Multi-millionaire, Kenny Kunene, celebrated his 40th birthday party in style when he hired five models to wear lingerie, cover themselves in body paint, and one model, to lay half-naked with sushi strategically placed over her markedly unpainted body.
What might have only been just another “gig” for these models marked a bourgeois show of wealth and abandon for Kunene. And the media have eaten it up.
Congress of South African Trade Unions (COSATU) General Secretary Zwelinzima Vavi has criticised Kunene for “spitting in the face of the poor” by spending R700,000 on this lavish spread. But aside from “spitting in the face of the poor,” what about spitting in the face of women? Or, in this case, possibly drooling on their thighs and stomach?
Vavi stated: “It’s the sight of these parties where the elite display their wealth, often secured by questionable methods, that turns my stomach.” Vavi never once cited women’s rights or gender equality in this outpouring of disgust.
Kunene responded to Vavi, stating apartheid and race as arguments for his actions: “You say that my so-called R700,000 party is a “corruption of morality” and that I’m “spitting in the face of the poor”…You remind me of what it felt like to live under apartheid: you are telling me, a black man, what I can and cannot do with my life,” he said. “You are narrow-minded and still think that it’s a sin for black people to drive sports cars or be millionaires at a young age. You make my stomach turn.”

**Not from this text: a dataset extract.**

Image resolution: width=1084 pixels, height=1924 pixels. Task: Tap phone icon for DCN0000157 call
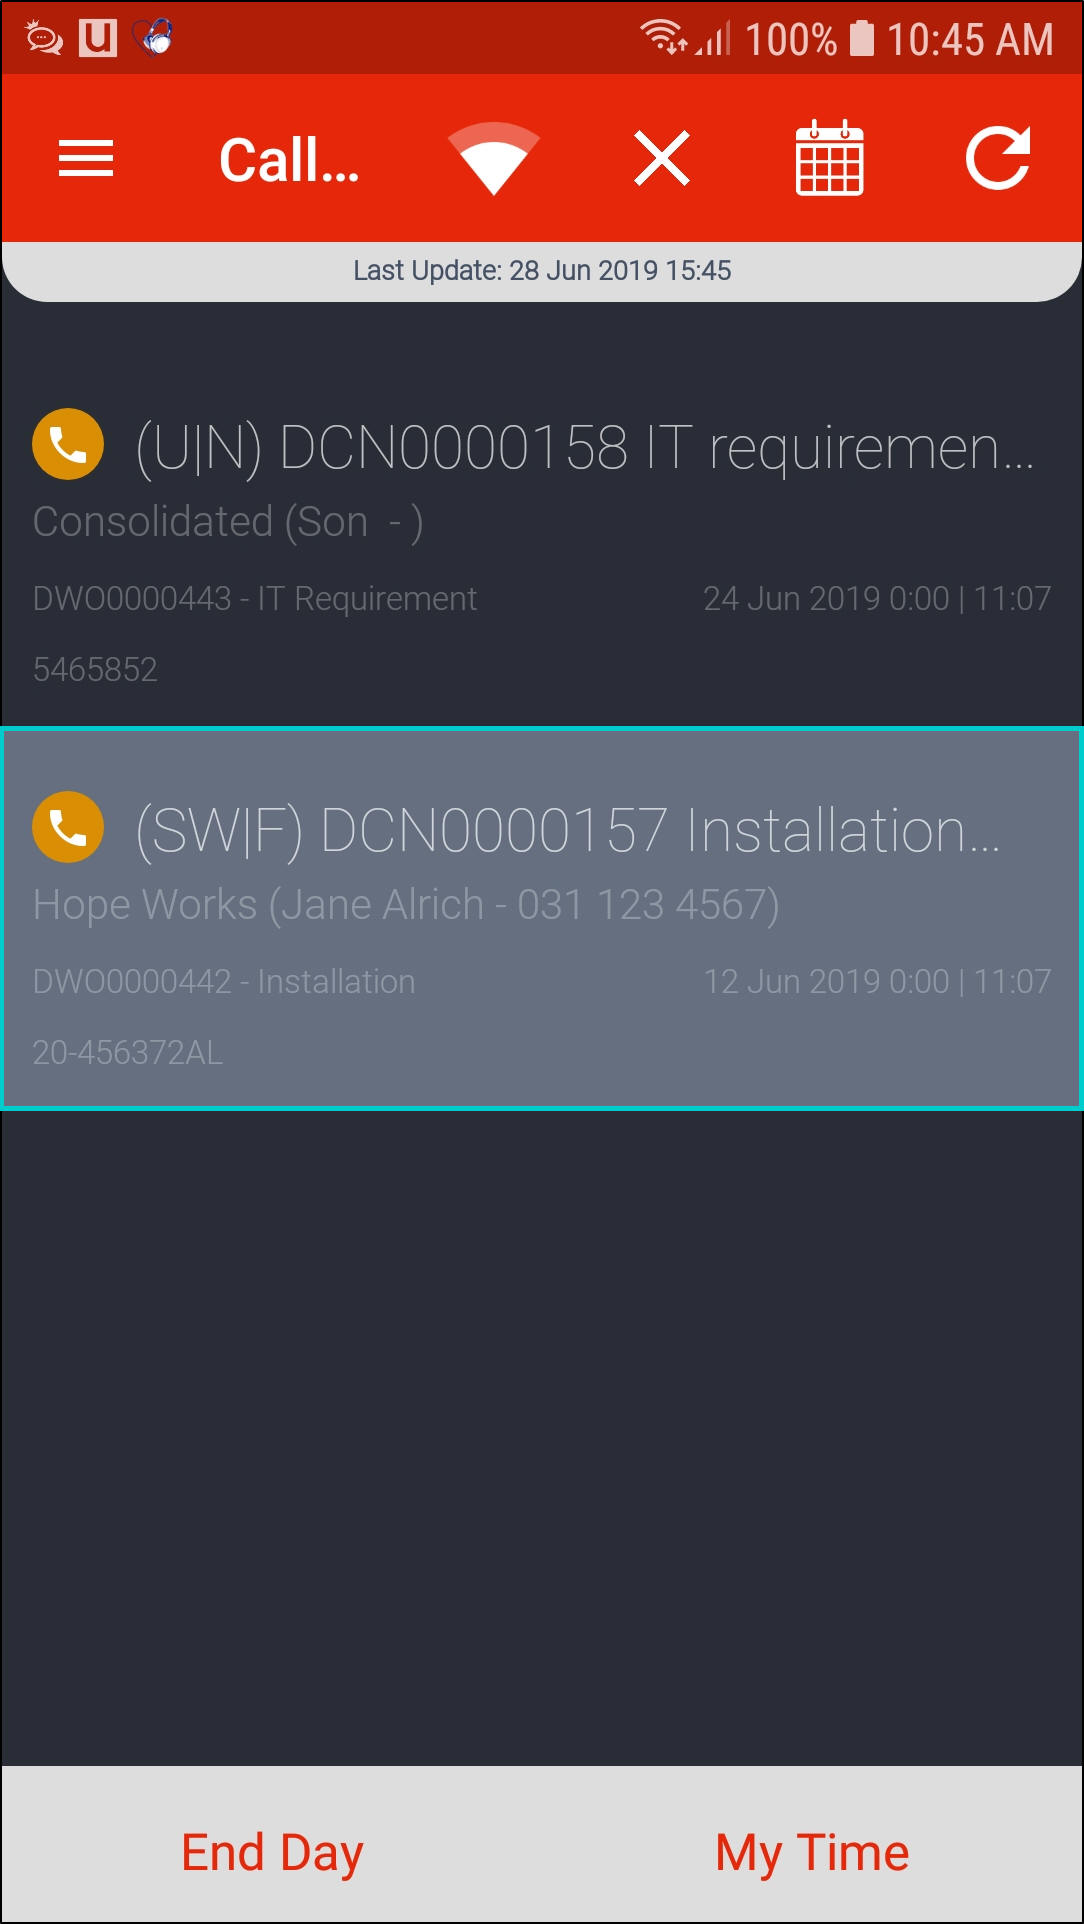(x=68, y=827)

In all of this, it seems that socio-economic and racial issues are more important that the ever-consistent oppression of women. I would even argue that the “struggle” that Vavi nobly fights excludes women. While Kunene might feel he is staking a claim on his rights, these women are merely decorations and serving platters in the world he has created to prove his arrival to the international elite.